Ana dilde ibadet helal mi?

Tarih: 24.04.2024 - 11:20 | Güncelleme:

Soru Detayı

- Nisa 43. ayete göre, ana dilde ibadet helal mi?
- Nisa suresi 43. ayete dayanarak anadilde ibadet olur diyen mealistlere ne cevaplar verebiliriz?
- Bu iddianın tutarlılığı nedir?

Cevap

Değerli kardeşimiz,

Bu ayete dayanarak namazın Arapça dışındaki dillerle de okunabileceğini söyleyenlerin hiçbir sağlam dayanakları yoktur.

- Önce ayetin nüzul sebebi bellidir. İçki yasak olmadan önce içki içen bir grup sahabi namaz kılmış ve imam olan zat, “Kâfirun” suresini okumuştur. Ancak ayetleri karıştırmış ve bunun üzerine ilgili yasak ayetin nazil olmuştur.(1)

[Yapılacaklar]:
1. Ana dilde ibadetle ilgili metinde "Tarih: 24.04.2024 - 11:20" ile başlayıp "ne cevaplar verebiliriz?" ifadesine kadar süren bölümü harfi harfine yazıya geçirir misiniz?
2. Ana dilde ibadetle ilgili metne göre:
(a) Metin hangi tarihte ve saatte yayımlanmış?
(b) Sorular hangi surenin hangi ayetine dayanıyor?
(c) İmam olan zat namazda hangi sureyi okumuş?
3. Ana dilde ibadetle ilgili metni kaldığı yerden sürdürür müsünüz?

[Verilen Malzeme]:

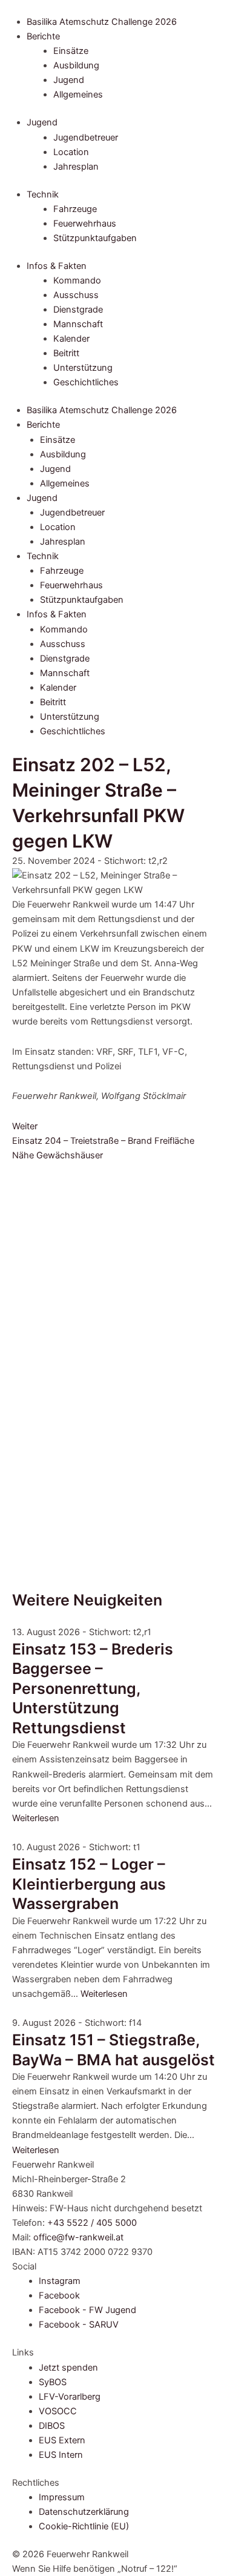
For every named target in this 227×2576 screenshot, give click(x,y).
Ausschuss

[Görevlere Göre Yanıtlar]:
1.
Tarih: 24.04.2024 - 11:20 | Güncelleme:

Soru Detayı

- Nisa 43. ayete göre, ana dilde ibadet helal mi?
- Nisa suresi 43. ayete dayanarak anadilde ibadet olur diyen mealistlere ne cevaplar verebiliriz?

2.
(a) 24.04.2024, saat 11:20
(b) Nisa suresinin 43. ayetine
(c) Kâfirun suresini

3.
- Sahih bir rivayete göre konuyla ilgili olarak Hz. Ali (ra) şöyle demiştir:

Şarap yasaklanmadan önce bir gün Abdurrahman b. Avf bizi yemek yemeye davet etti. Aynı sofrada şarap da içtik ve sarhoş olduk. Sonra namaz vakti geldi beni namaz kıldırmaya çağırdılar. Ben namaz kıldırırken, Fatiha’dan sonra zamm-ı sure olarak “kâfirun” suresini okudum. Fakat “Ben sizin ibadet ettiğiniz ilahlarınıza tapmam” cümlesinden sonra “Biz de sizin taptıklarınıza taparız” şeklinde bir cümleyi de okumuş oldum. Bunun üzerine “sarhoş olarak namazı kılmayın” ayeti nazil oldu.

Bu hadisi rivayet eden Tirmizi, bunun sahih olduğunu belirtmiştir.(2)

Aynı hadisi Ebu Davud ve Nesai de rivayet etmiştir.(3)

- Bu ayetin hedefinde “Namazı sarhoş olarak kılmayı yasaklamaktır.”

- Cumhur-u ulema bu ayetin böyle anlamıştır.(4)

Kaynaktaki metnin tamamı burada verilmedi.